Les évêques haussent le ton
Au sein du clergé, certains évêques n’ont pas hésité à hausser le ton. Le 6 mai, en réponse aux propos d’Emmanuel Macron devant les francs-maçons, Mgr Éric de Moulins-Beaufort, archevêque de Reims et actuel Président de la Conférence des Évêques de France, a réagi sur X : "Non, Monsieur le Président, le choix de faire mourir et d'aider à se tuer n'est pas celui du moindre mal. C'est celui de la mort tout court", a-t-il déclaré, joignant à sa publication une photo et une citation du pape François : "On ne joue pas avec la vie."
Le 12 mai, Mgr Olivier de Germay, archevêque de Lyon, s’est adressé aux députés : "Nous avons besoin de responsables politiques qui aient le courage d’aller à contre-courant ! Comme l’histoire nous l’a maintes fois montré, ouvrir des brèches dans l’interdit de tuer ou banaliser la mort provoquée favorise l’expansion de la violence et encourage une culture de l’indifférence."

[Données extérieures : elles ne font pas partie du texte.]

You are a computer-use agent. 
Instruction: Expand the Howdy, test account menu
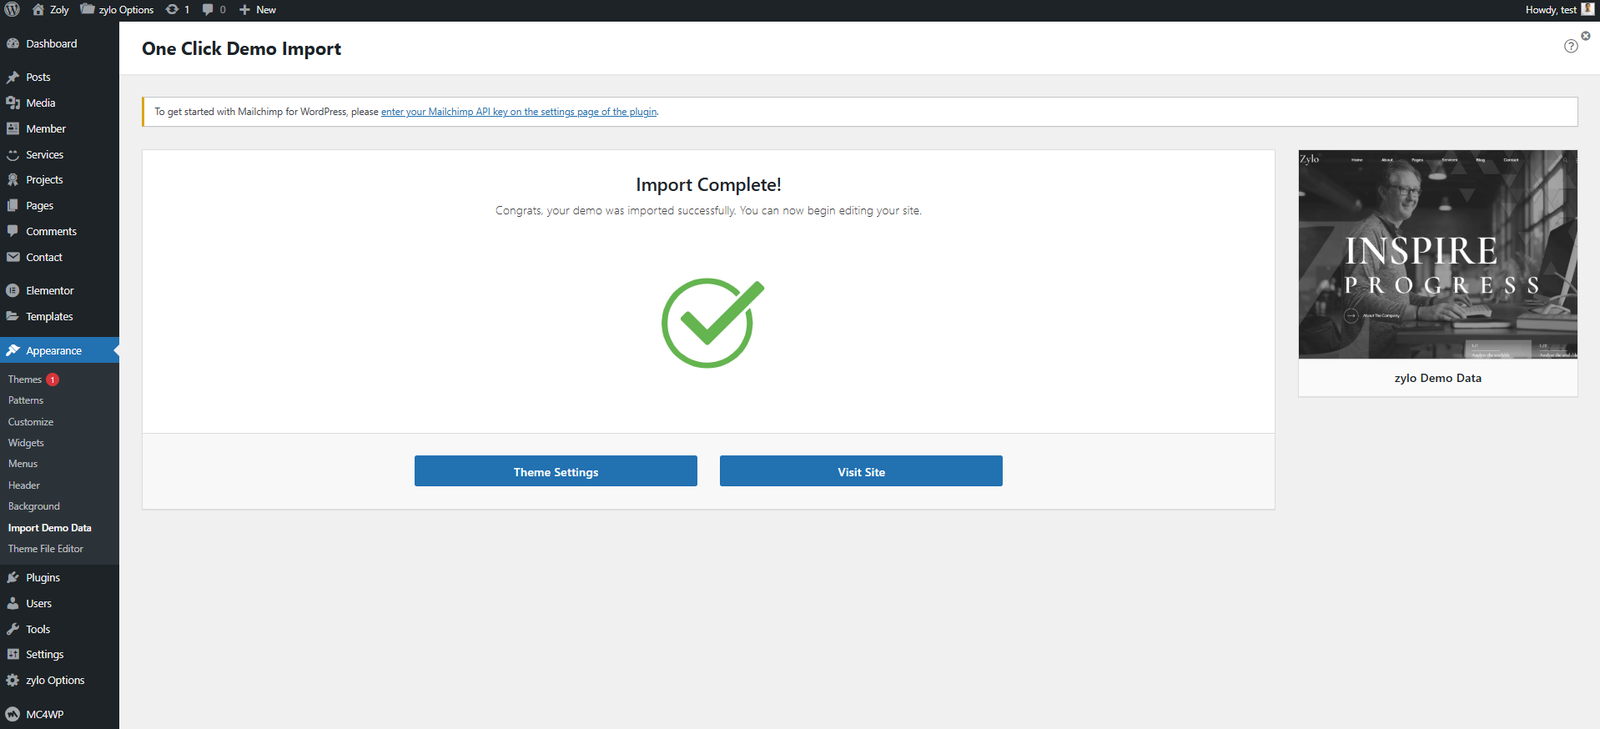[1550, 10]
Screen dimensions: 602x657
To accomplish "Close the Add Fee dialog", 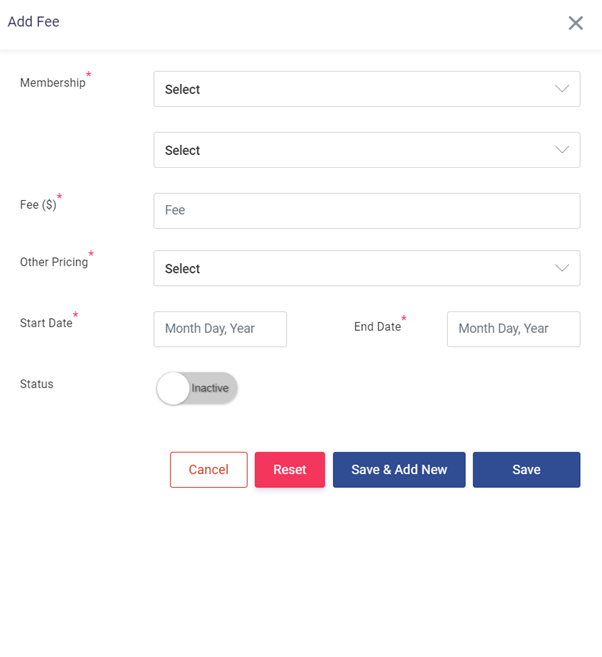I will [575, 23].
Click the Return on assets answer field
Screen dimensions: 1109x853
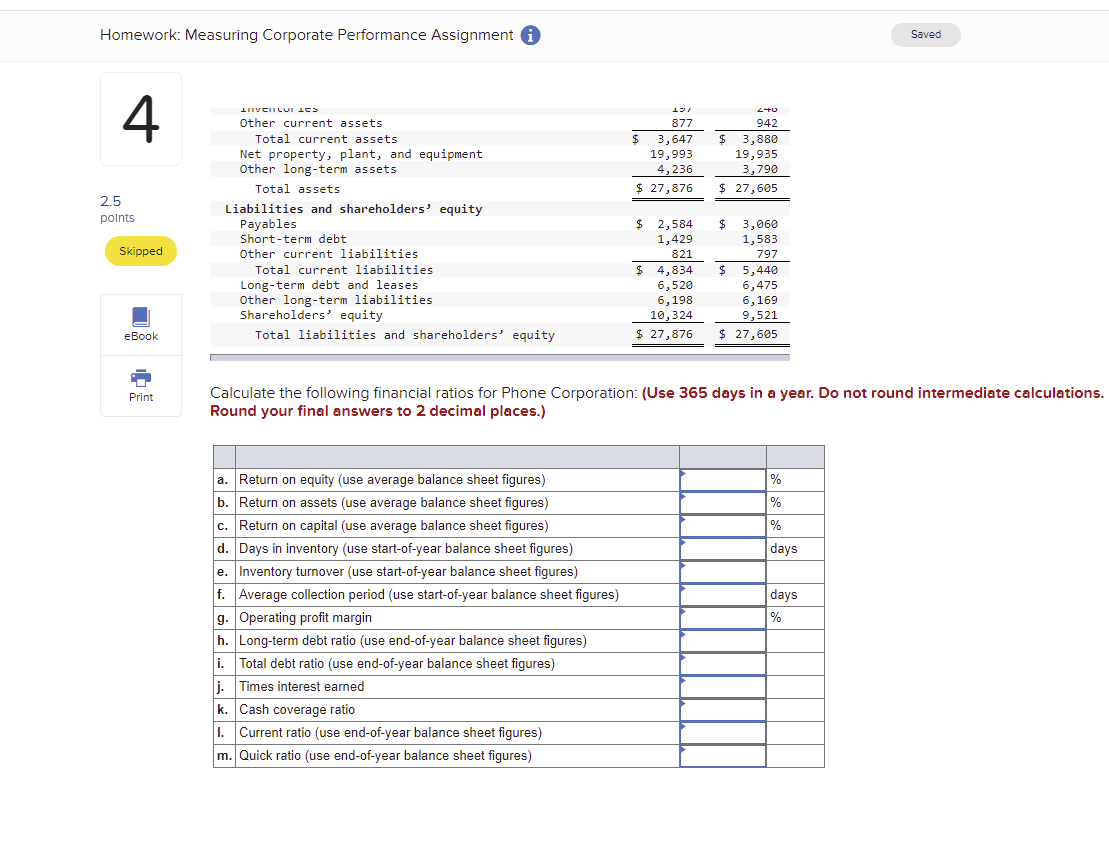click(722, 502)
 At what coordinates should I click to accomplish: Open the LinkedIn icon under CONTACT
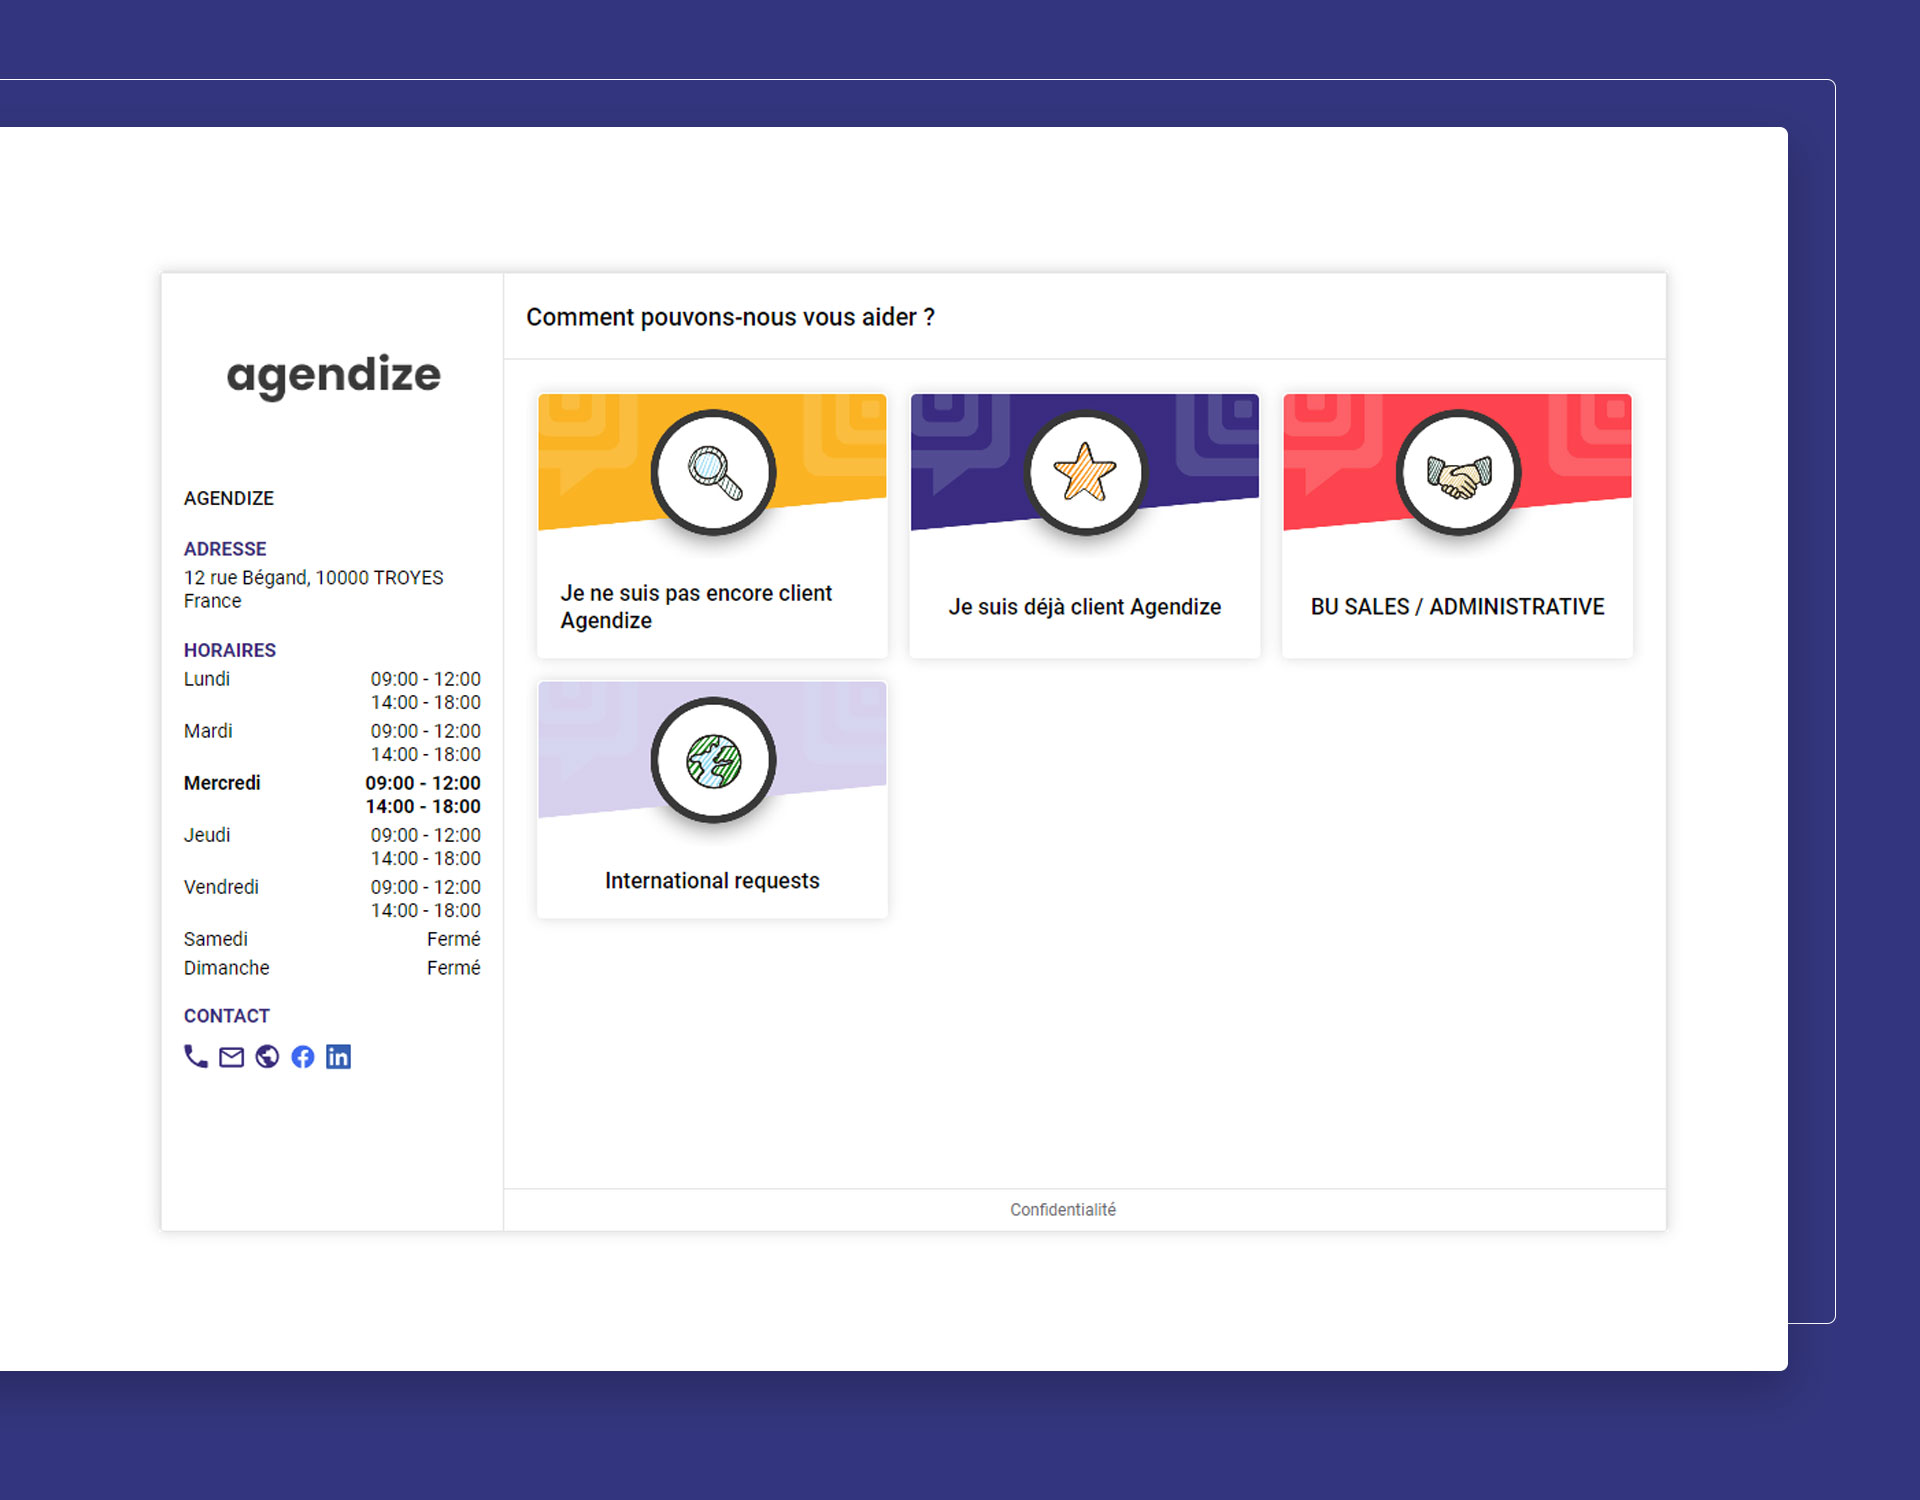click(339, 1056)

Sur les réseaux sociaux, d’autres voix se font entendre. Élisabeth de Courrèges, ergothérapeute à l’hôpital Jeanne Garnier à Paris, fait ainsi part de sa déconvenue : "J’ai 31 ans, aurais-je pu croire que ce métier que je pratique depuis 10 ans de ma vie verrait une grande partie de ses enjeux, qui ont fait leurs preuves au fil des décennies, balayés d’un revers de vote en l’espace de quelques heures ?" Et selon l’avocat et bénévole en soins palliatifs Erwan Le Morhedec, "il n’existe pas de dérives de l’euthanasie. L’euthanasie est une dérive". Ce dernier invite d’ailleurs à signer une pétition contre le projet de loi actuel sur l'aide active à mourir sur la plateforme des pétitions de l'Assemblée nationale. Le vote solennel est prévu le 27 mai, à l’issue de deux semaines de débat qui s’annoncent animées.